Task brief
Please update the listing below by replacing every "screenshot" with "screen capture" and leaving everything else as it is. Omit the pictures from your version.

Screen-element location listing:
——————

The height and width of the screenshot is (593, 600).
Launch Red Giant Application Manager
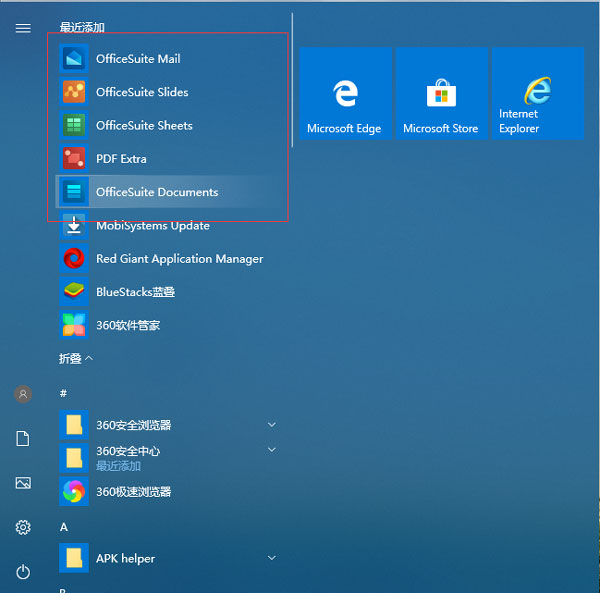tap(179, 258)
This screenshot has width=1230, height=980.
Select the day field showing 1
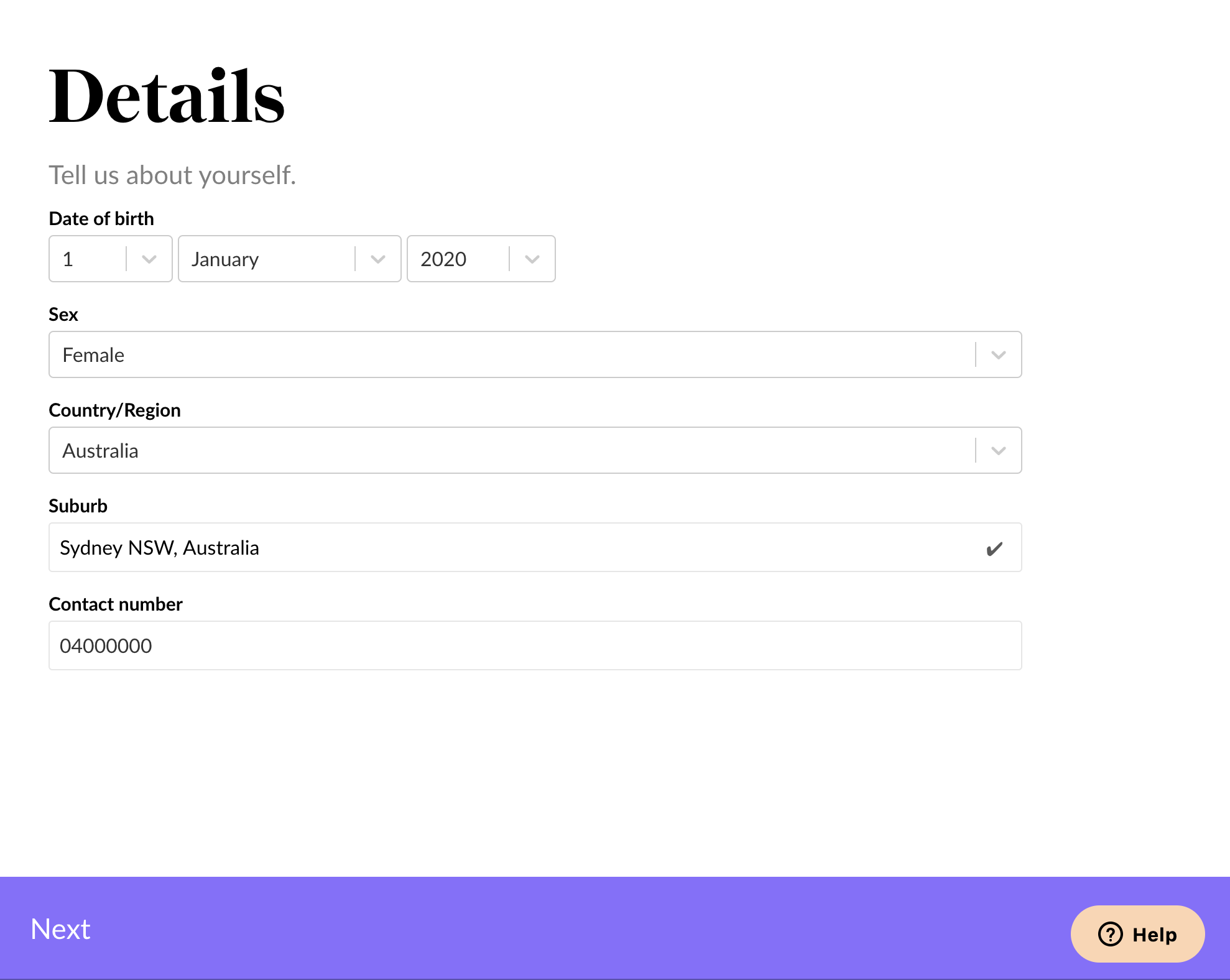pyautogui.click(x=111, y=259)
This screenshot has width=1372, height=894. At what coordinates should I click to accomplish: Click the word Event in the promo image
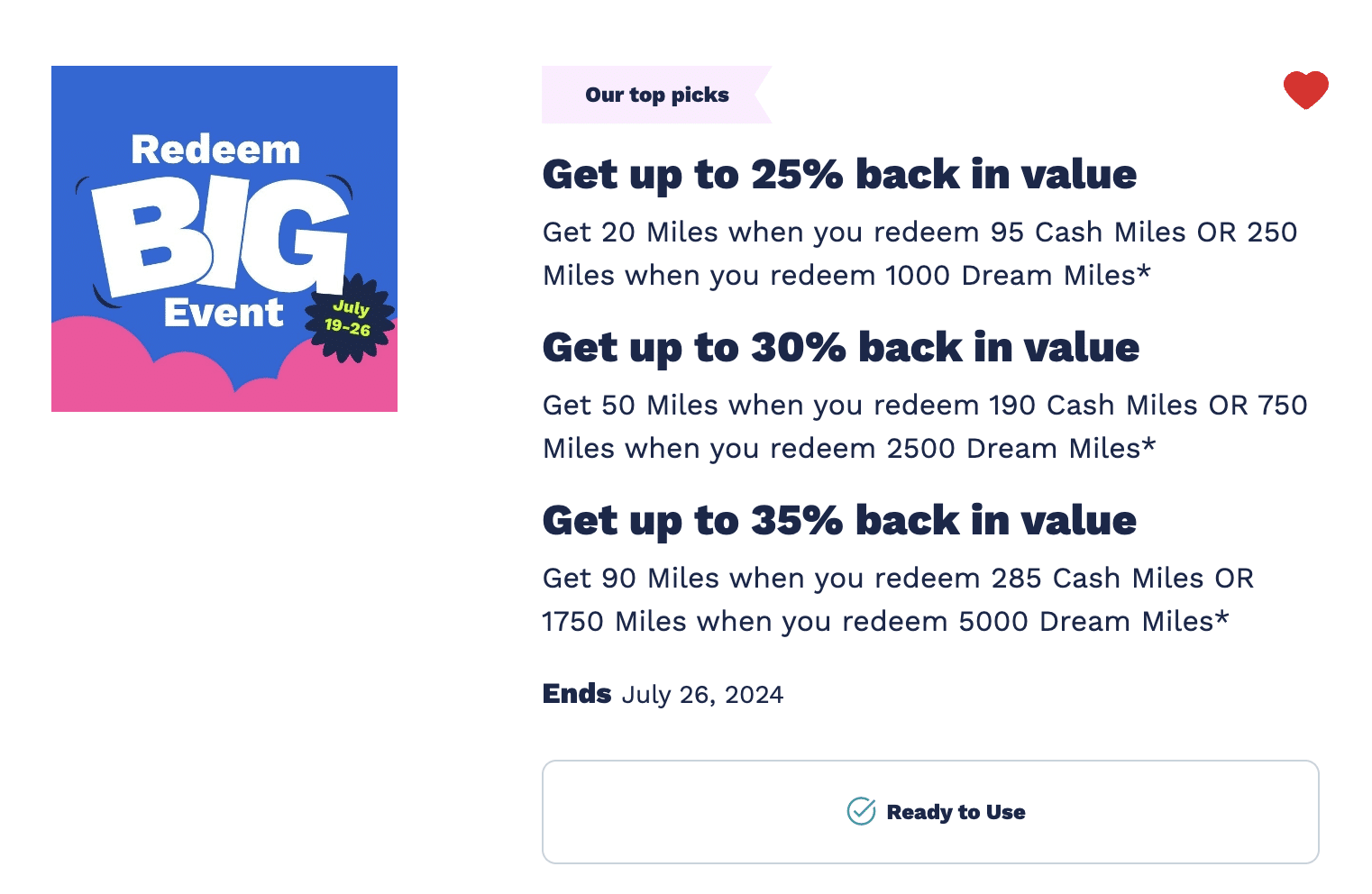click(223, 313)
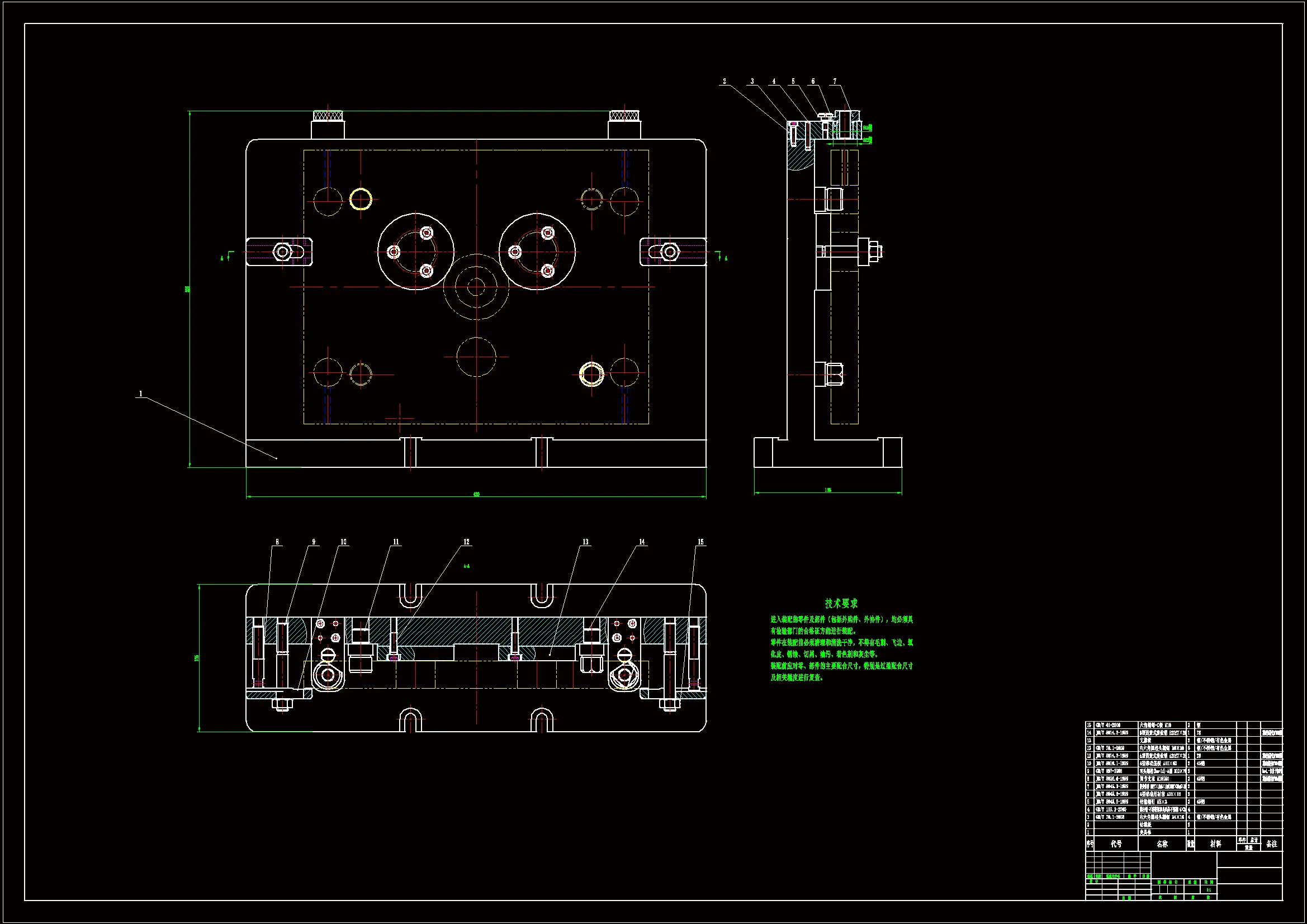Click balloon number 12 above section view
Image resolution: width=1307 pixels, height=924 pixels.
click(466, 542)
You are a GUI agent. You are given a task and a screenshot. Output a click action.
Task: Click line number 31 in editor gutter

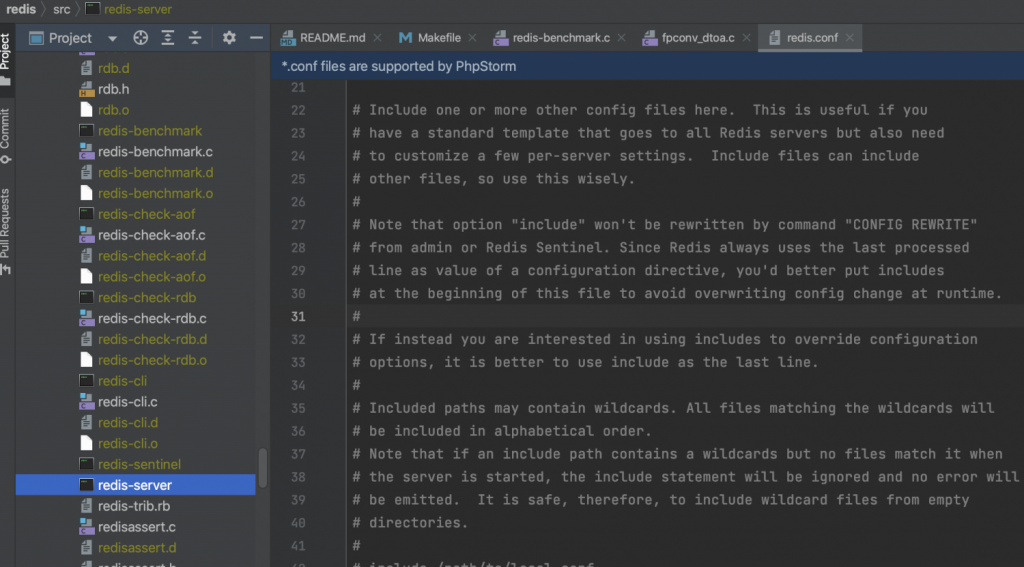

——————

Task solution
The height and width of the screen capture is (593, 600).
Launch Red Giant Application Manager
tap(179, 258)
This screen capture has width=1230, height=980.
Select the day field showing 1
pyautogui.click(x=111, y=259)
This screen capture has width=1372, height=894. At what coordinates should I click to accomplish: Click the word Event in the promo image
click(223, 313)
Click balloon number 12 above section view
Image resolution: width=1307 pixels, height=924 pixels.
click(466, 542)
You are a GUI agent. You are given a task and a screen capture. Output a click action.
Task: Click line number 31 in editor gutter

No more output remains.